I explained to my spouse that I was not going on these hunting trips to wait on everyone else. We established the rule that if you cooked the meal, you didn't have to do the dishes. You can bet that the level of cooperation certainly picked up, and it seemed as if maybe there was an equitable place for a female on the hunting outings.

At this point, hunting, to me, was taking one whitetail a year. Two of our three children began deer hunting at an early age. Our lives seemed to be just like everyone else's, until my husband decided to run for public office. Still, there was time for an occasional hunting trip and the long-awaited Christmas hunt.

The Ultimate Hunt
I'm sure some of you have seen the bumper sticker that reads, "Hunt with your kids, not for them." On January 31, 1990, that statement came to mean something entirely different to me.

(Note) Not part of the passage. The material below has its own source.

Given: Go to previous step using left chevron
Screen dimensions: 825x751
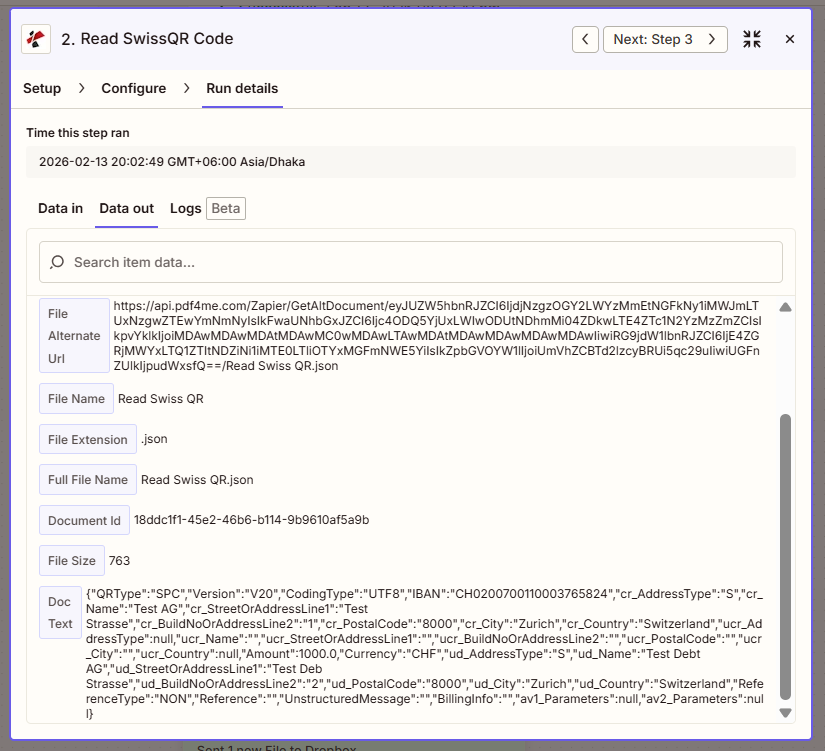Looking at the screenshot, I should click(x=585, y=39).
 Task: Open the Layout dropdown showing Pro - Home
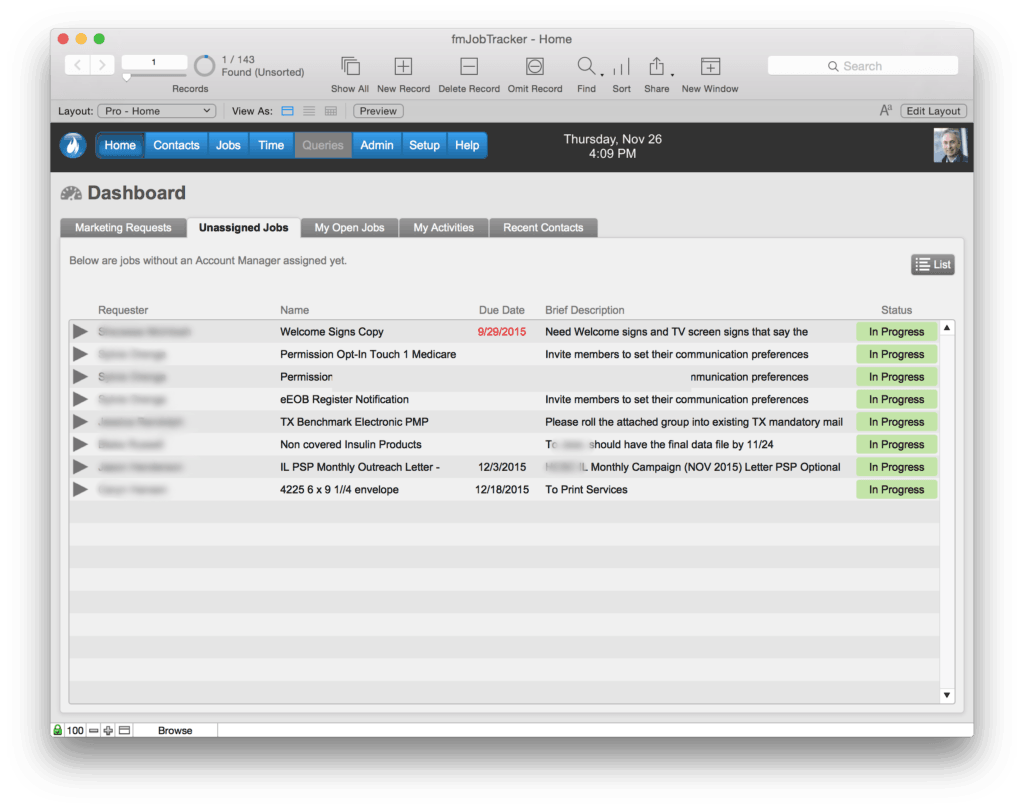[x=156, y=111]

Our family began the day in Marietta, Okla., where we announced Bill's candidacy for Congress. We flew around the state in three planes making the announcement. Bill and I headed to Oklahoma City to take care of some business, while our children flew back to Marietta in the other two planes. The plane carrying our 16-year-old daughter, Kecia, and our 13-year-old son did not return to the airport on schedule.

The "hunt" began at daybreak on Wednesday and lasted until Sunday afternoon, when the plane was finally found. Our worst fear was indeed fact, and everything in my world as I had known it was at a standstill. Time does help heal the pain, but nothing erases parents' memory of their precious children.

Hunting Again
I began to realize that if Bill was ever going to be able to enjoy hunting again, the activity that was such a major part of his life before, I would have to become more involved in hunting myself. Every man needs a hunting buddy, and I was determined to become my husband's best partner.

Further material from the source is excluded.